● **BRIEF**: There should be no pictures in your answer, only an exact copy of the lines from the one with "The width and" through the end of the material.

● **SOURCE DATA**:
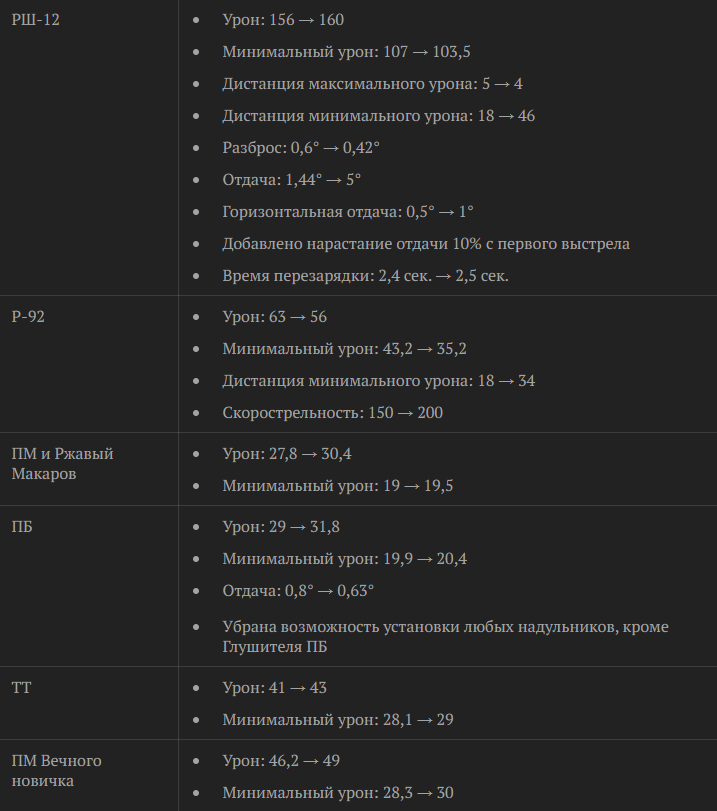
Task: Click the Горизонтальная отдача: 0,5° → 1° line
Action: [x=347, y=212]
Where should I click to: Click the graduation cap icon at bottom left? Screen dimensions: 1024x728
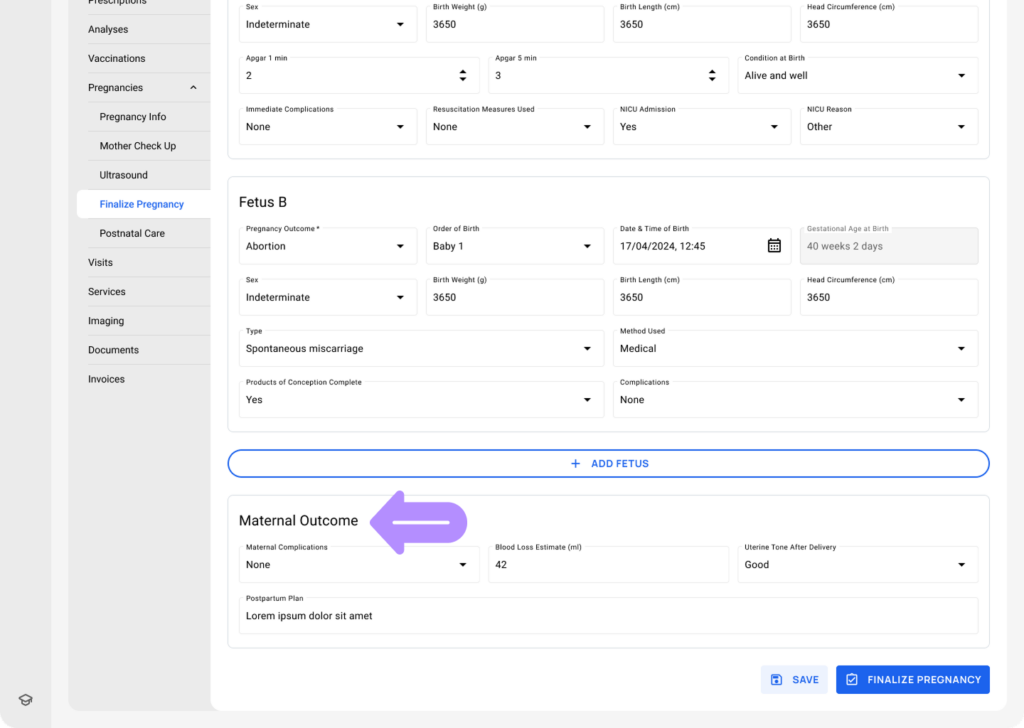(25, 700)
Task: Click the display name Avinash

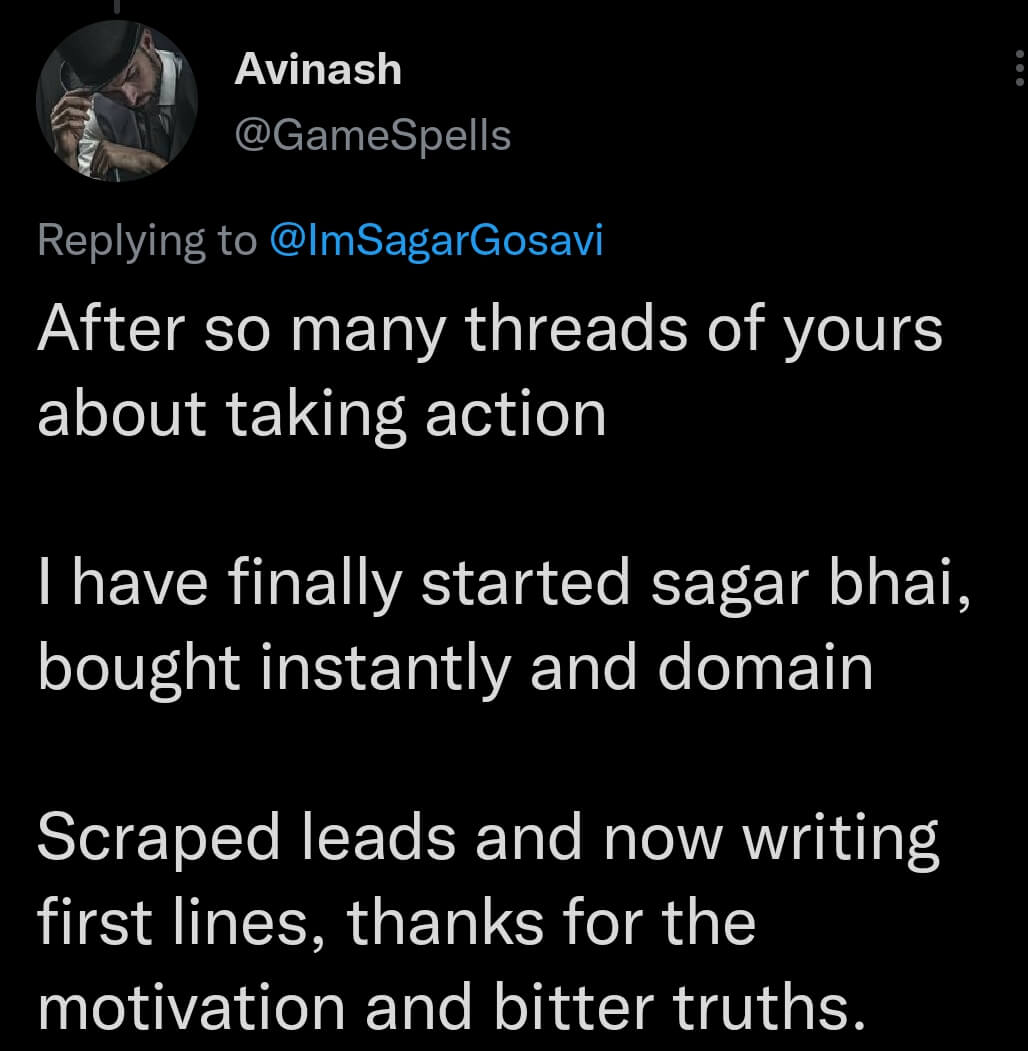Action: click(318, 70)
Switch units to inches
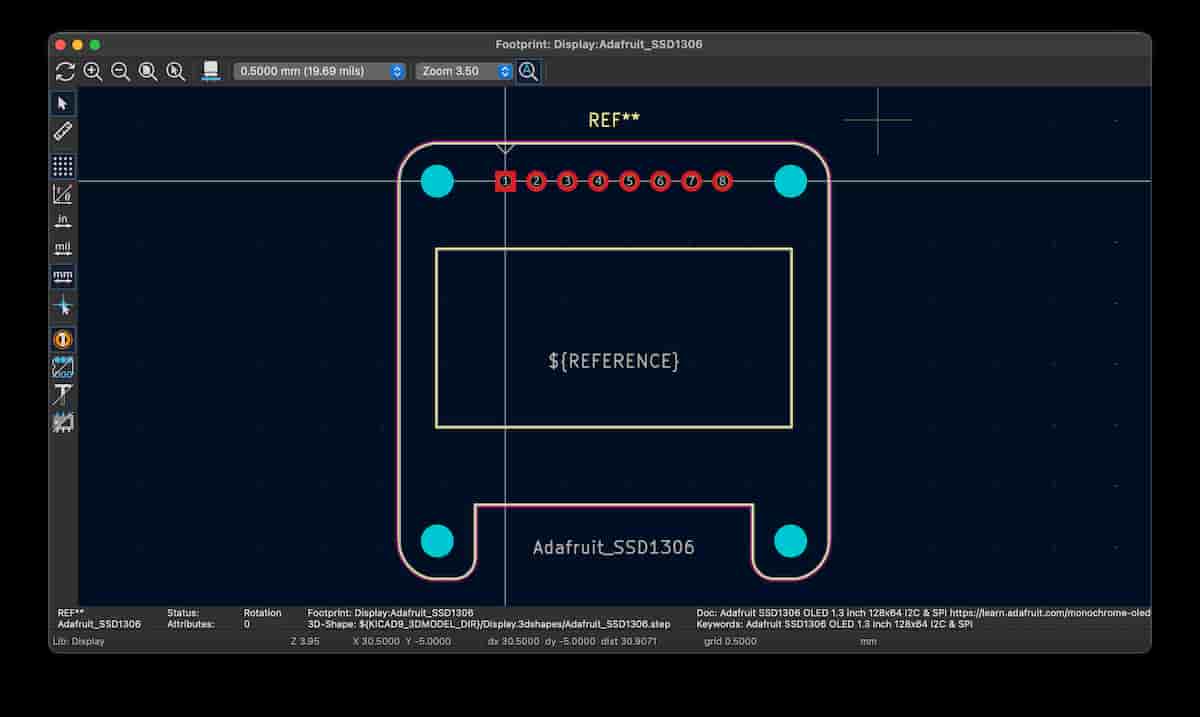1200x717 pixels. pyautogui.click(x=62, y=221)
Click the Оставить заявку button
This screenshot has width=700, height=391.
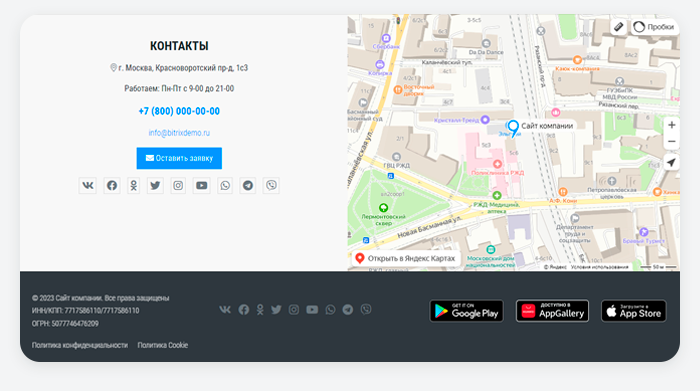pyautogui.click(x=179, y=158)
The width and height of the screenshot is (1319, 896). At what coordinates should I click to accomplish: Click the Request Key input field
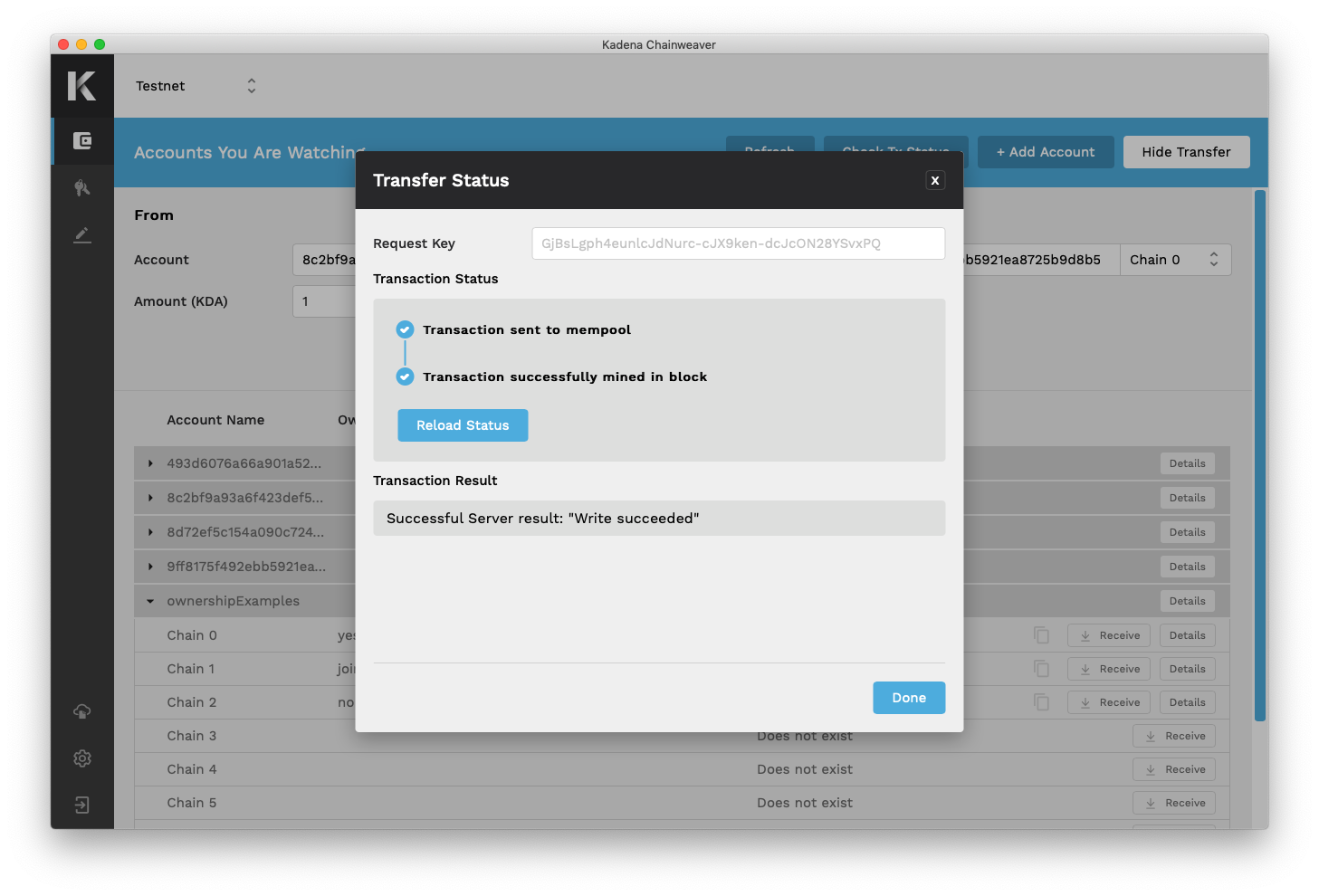point(738,243)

● **SOLUTION TO THE EXERCISE**:
The width and height of the screenshot is (1319, 896). At what coordinates should I click to accomplish: Click the Request Key input field
point(738,243)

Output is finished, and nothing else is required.